= Entries shown =

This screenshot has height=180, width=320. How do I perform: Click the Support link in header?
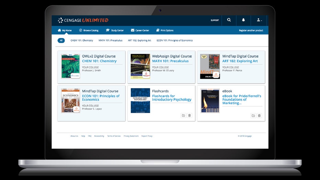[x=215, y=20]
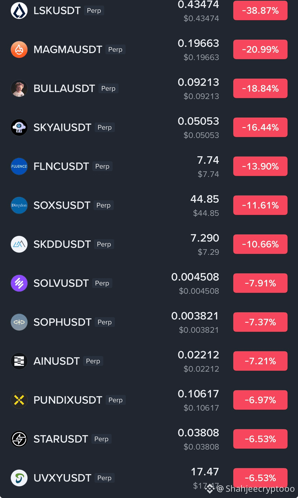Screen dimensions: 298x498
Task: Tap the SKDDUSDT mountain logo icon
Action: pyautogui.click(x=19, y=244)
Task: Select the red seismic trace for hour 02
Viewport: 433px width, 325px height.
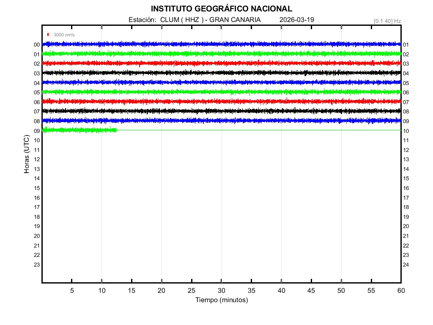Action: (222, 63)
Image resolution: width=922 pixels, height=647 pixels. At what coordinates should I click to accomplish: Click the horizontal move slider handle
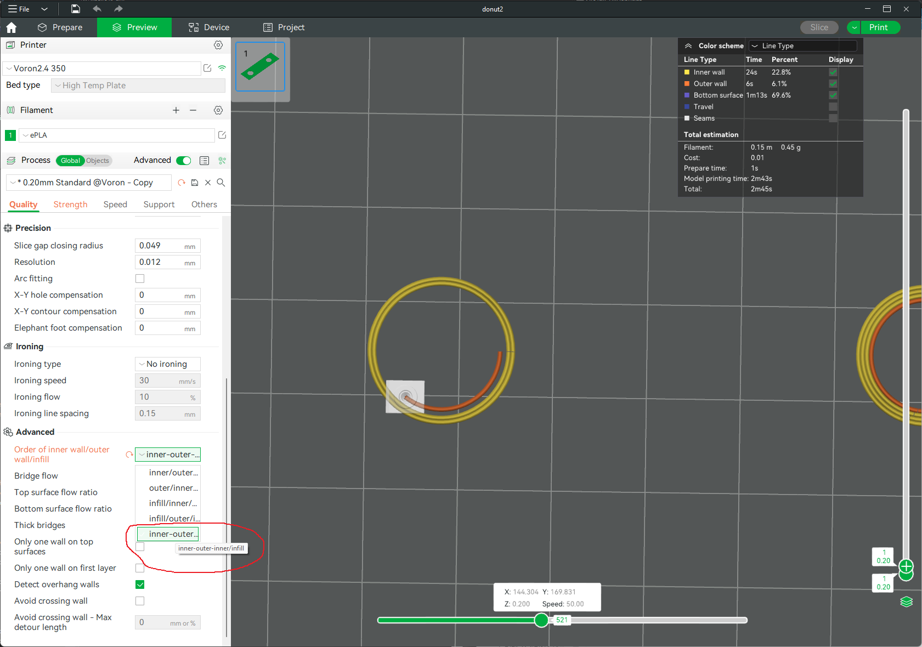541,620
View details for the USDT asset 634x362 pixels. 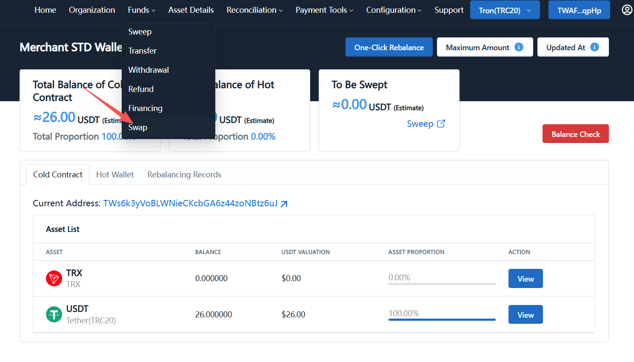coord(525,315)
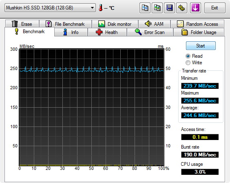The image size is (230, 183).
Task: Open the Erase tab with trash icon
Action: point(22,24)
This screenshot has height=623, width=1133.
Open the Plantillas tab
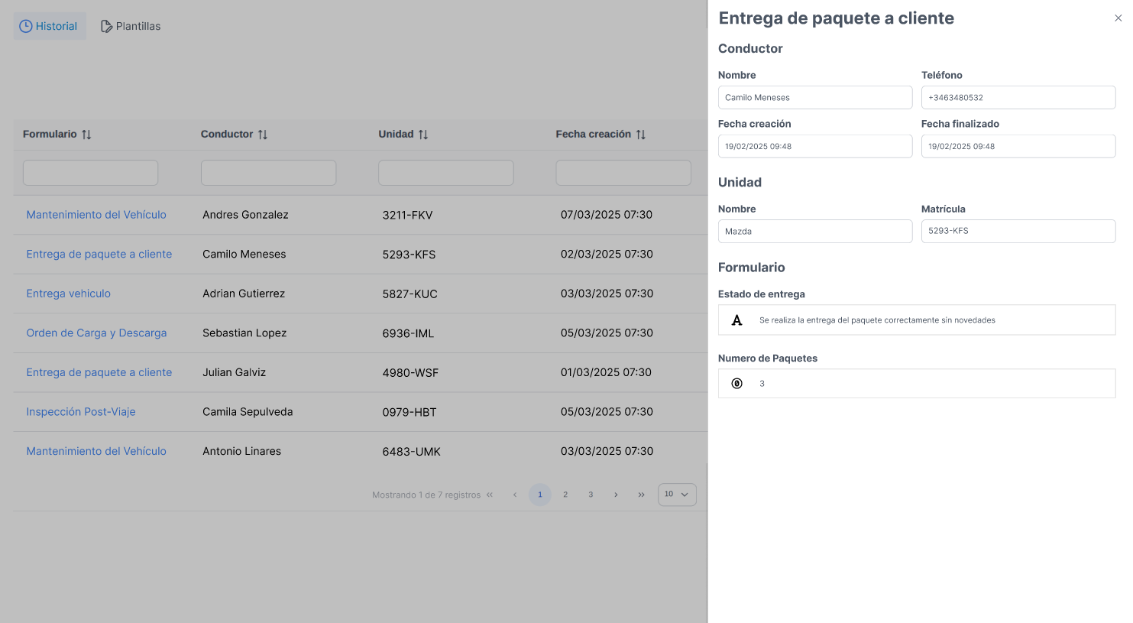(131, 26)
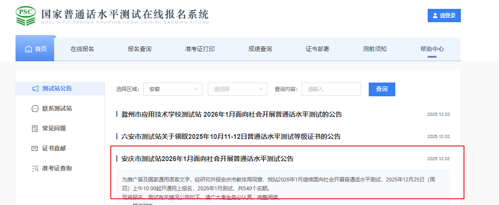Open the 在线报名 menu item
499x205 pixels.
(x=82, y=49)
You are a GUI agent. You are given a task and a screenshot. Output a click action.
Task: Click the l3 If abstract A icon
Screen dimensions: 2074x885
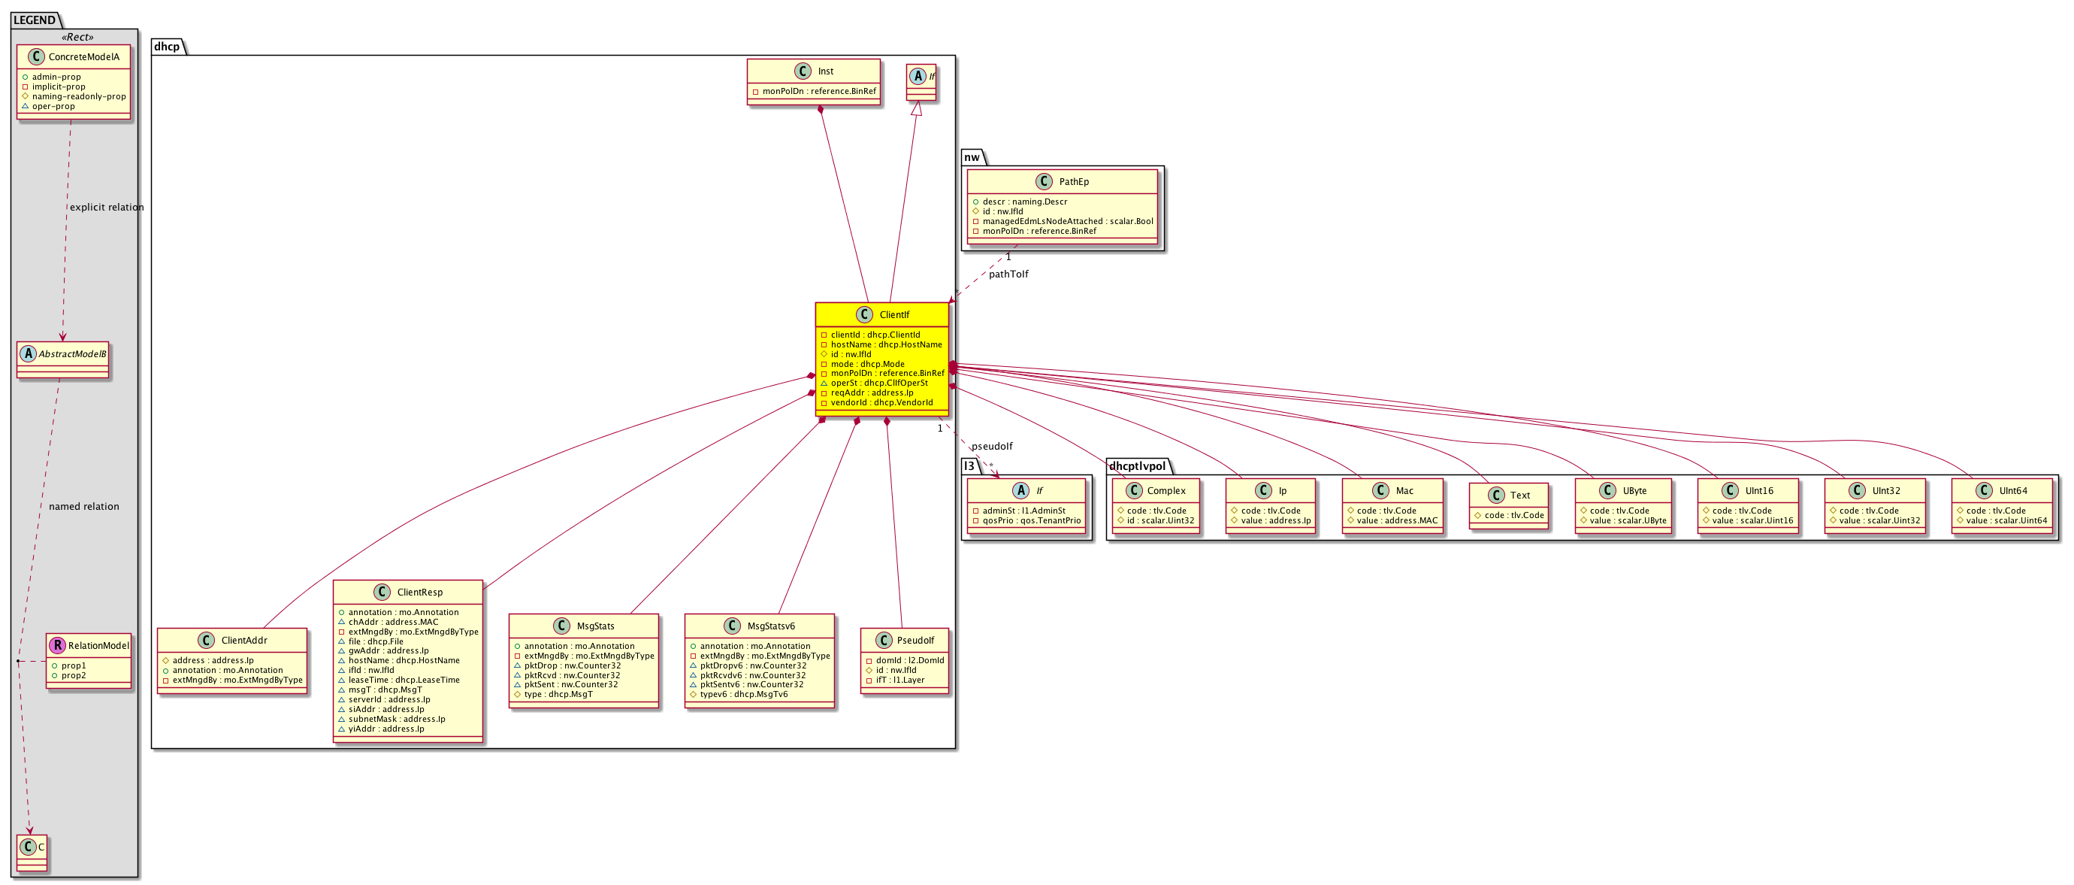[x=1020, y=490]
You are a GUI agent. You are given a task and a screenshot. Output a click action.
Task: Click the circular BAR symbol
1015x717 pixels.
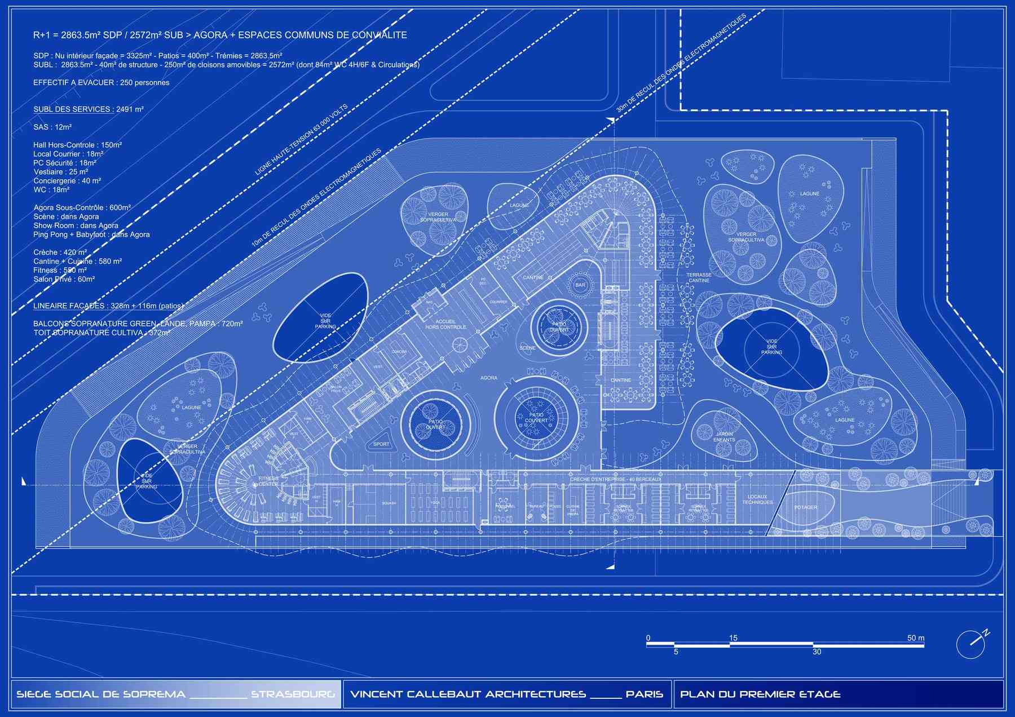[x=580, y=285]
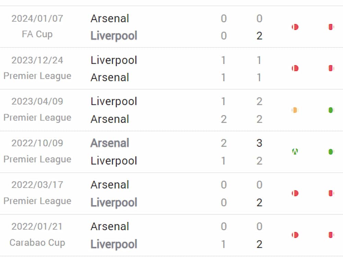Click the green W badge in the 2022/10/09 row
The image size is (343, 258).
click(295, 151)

= Task prompt =
Rewrite the records from the line containing "This screenshot has height=623, width=1133." through the end of the records, swapping "screenshot" for "screen image" and keeping everything else as it is. Leave the pictures out of your answer.

= Answer to this problem =
This screen image has height=623, width=1133.
Open the Plantillas tab
(131, 26)
Open the 在线报名 menu item
499x205 pixels.
(x=82, y=49)
You are a GUI agent. You are given a task and a screen image. Output a click action.
Task: Click the l3 If abstract A icon
Screen dimensions: 2074x885
[x=1020, y=490]
You are a GUI agent. You are given a task and a screen image. Output a click action.
Task: Click the circular BAR symbol
1015x717 pixels.
[x=580, y=285]
Click the green W badge in the 2022/10/09 row
The image size is (343, 258).
click(295, 151)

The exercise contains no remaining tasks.